I have yet another confession to make, no, nothing from this post was pulled out of the trash, it’s even worse, I am filling in my garden with, *gasp*, grass. Sorry, I know it goes against all the current trends and Sunset magazine will probably revoke my subscription if they find out but I have too much yard to take care of by myself and I am not married to a man who likes yardwork. I enjoyed the vegetable gardening thing for awhile, I grew radishes and green onions and kale with pretty good success and I grew great crops of cherry tomatoes. But other than that, I spent a lot of time weeding, watering, picking worms out of cabbages and trying to outsmart the chickens. Their entire life’s mission is to get into the garden so they can pull out every seedling and eat every flower. So this weekend, all the herbs were moved or repotted, four yards of soil was spread and grass seed and peat moss were sprinkled. Ironically, until this weekend I have not missed anything about not planting a garden until I decided to make the Barefoot Contessa’s Summer Garden Pasta for family dinner on Sunday.

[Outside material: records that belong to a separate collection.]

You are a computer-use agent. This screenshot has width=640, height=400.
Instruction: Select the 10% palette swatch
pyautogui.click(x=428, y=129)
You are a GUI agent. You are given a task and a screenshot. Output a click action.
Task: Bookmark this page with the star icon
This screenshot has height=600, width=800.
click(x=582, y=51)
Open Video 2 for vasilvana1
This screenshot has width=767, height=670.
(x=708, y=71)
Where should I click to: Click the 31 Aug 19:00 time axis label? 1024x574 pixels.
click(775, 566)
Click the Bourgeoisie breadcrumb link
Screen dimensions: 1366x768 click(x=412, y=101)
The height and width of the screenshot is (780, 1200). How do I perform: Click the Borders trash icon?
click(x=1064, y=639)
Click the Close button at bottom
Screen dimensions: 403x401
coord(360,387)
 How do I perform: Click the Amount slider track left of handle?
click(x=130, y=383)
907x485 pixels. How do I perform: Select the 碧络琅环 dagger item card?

I first made this recipe a few summers ago when I had buckets of cherry tomatoes all ripening at the same time as it takes a whopping four pints. Yesterday at the local farm stand when faced with forking over $5 a pint for organic tomatoes, I decided three pints would do just fine. If you are an order Muppet like me, you can start this dish in the morning by preparing the tomato marinade and then head out for a bike ride or some yard work and still throw together an awesome dinner. The tomatoes are marinated with the olive oil, basil, garlic and red pepper flakes for about 4 hours which makes your entire house smell delicious and makes those you live with think you are a culinary genius. You finish it off by cooking a pound of angel hair pasta and then mix it together with the marinade and copious amounts of freshly grated parmesan. Couldn’t be easier! Serve it with a nice loaf of bread and maybe another wedge salad and, of course, something fabulous for dessert. Oh, and don’t forget a chilled bottle of white!
Barefoot Contessa’s Summer Garden Pasta by Ina Garten
From Barefoot Contessa At Home
serves 6 (generously)
4 pints cherry tomatoes, halved
good olive oil
2 tablespoon minced garlic (not the jar kind, mince it yourself)
18 large basil leaves, julienned, plus extra for serving
1/2 teaspoon crushed red pepper flakes
kosher salt
1/2 teaspoon freshly ground black pepper
1 pound angel hair pasta
1 1/2 cups freshly grated Parmesan cheese, plus extra for serving (again, grate your own)
Combine the cherry tomatoes, 1/2 cup olive oil, garlic, basil leaves, red pepper flakes, 1 teaspoon salt, and the pepper in a large bowl. Cover with plastic wrap, and set aside at room temperature for about 4 hours.
Just before you’re ready to serve, bring a large pot of water with a splash of olive oil and 2 tablespoons salt to a boil and add the pasta. Cook al dente according to the directions on the package (should be 2-3 minutes). Drain the pasta well and add to the bowl with the cherry tomatoes. Add the cheese and some extra fresh basil leaves and toss well. Serve in big bowls with extra cheese on each serving.
So, when you visit, we’ll sit on my backporch and admire my lovely green grass and I’ll make you this yummy dish! Oh, and there’s still plenty of flower beds to weed–don’t worry, I have extra gloves!
Cheers!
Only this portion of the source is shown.